The United States war on Afghanistan has remained unchanged since it unofficially began nearly 40 years ago, says an anti-war activist and radio host in New York.
“It’s been 14 years since the US began its overt war in Afghanistan; it’s been 36 years since it began its war in Afghanistan,” Don DeBar told Press TV on Tuesday while commenting on the death of six US soldiers killed in the war-ravaged country.
DeBar suggested that US policies are still the same as the country is “extremely significant in geopolitical terms”, noting, “That nation state has not moved one inch from its previous location.”
The activist referred to former National Security Advisor Zbigniew Brzezinski, who aimed in 1979 to “give Russia its own Vietnam,” by which he meant “a long term involvement that slowly eroded… resources” of the Soviet Union.

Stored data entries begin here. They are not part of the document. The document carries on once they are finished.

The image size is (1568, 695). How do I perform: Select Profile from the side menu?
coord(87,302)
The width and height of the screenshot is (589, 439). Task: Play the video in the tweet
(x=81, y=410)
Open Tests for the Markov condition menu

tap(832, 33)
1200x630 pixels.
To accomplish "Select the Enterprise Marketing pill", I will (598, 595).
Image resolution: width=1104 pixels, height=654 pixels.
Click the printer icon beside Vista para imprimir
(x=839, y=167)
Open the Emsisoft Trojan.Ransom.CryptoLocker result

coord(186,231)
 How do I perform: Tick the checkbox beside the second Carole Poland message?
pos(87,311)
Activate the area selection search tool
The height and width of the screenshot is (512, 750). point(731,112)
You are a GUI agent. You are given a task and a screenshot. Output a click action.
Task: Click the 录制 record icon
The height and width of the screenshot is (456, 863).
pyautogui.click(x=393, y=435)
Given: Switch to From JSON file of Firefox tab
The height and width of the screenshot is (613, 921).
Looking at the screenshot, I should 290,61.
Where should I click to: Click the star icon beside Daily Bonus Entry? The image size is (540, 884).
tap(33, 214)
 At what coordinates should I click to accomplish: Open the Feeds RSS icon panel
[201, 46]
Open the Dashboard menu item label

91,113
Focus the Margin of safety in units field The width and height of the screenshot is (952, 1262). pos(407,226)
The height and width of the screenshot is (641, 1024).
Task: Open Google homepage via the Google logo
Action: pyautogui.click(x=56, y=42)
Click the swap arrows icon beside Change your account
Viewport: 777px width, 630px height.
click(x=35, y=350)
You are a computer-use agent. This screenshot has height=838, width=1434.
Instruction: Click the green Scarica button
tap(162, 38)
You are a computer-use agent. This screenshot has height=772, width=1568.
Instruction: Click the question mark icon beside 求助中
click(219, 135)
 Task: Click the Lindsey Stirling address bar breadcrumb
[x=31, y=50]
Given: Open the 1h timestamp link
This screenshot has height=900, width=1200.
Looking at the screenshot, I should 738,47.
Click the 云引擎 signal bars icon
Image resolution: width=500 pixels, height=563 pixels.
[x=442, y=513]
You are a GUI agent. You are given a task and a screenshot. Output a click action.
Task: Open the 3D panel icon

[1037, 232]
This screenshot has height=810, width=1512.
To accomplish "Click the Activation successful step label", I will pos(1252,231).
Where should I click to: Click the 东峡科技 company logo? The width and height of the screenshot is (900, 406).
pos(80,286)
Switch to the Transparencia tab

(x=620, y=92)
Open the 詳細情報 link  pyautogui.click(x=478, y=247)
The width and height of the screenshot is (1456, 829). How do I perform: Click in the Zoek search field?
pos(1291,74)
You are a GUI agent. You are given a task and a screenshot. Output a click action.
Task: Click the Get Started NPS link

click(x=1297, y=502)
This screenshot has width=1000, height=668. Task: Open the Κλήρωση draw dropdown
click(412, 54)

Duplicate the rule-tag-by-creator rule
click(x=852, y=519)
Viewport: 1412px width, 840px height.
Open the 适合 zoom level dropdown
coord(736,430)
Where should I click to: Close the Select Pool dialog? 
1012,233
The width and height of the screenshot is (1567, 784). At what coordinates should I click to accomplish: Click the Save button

He further touched upon a difference between the dynamics of economy in the United States and the Soviet Union, noting that “this economy actually has people who thrive on a… long term conflict because they keep selling weapons and making profits.”
“That war… is only going to increase,” he predicted.
In a Twitter message, the Taliban claimed responsibility for the attack that was carried out by the bomber, who was on a motorcycle. The attacker detonated an explosive while a convoy of Afghan and international forces were patrolling in Bagram, which is home to the largest US military base in the country.
On December 28, 2014, President Barack Obama announced the end of US combat operations in Afghanistan. However, Washington has kept around 9,800 US troops in Bagram, located around 40 kilometers (25 miles) north of Kabul.
The US and its allies invaded Afghanistan in 2001 as part of Washington’s so-called war on terror. The offensive removed the Taliban from power, but after more than 14 years, militants are continuing their deadly attacks across the country.
Since then, 2,378 American soldiers have been killed in the country along with 1,134 soldiers from other countries, including 455 from the United Kingdom.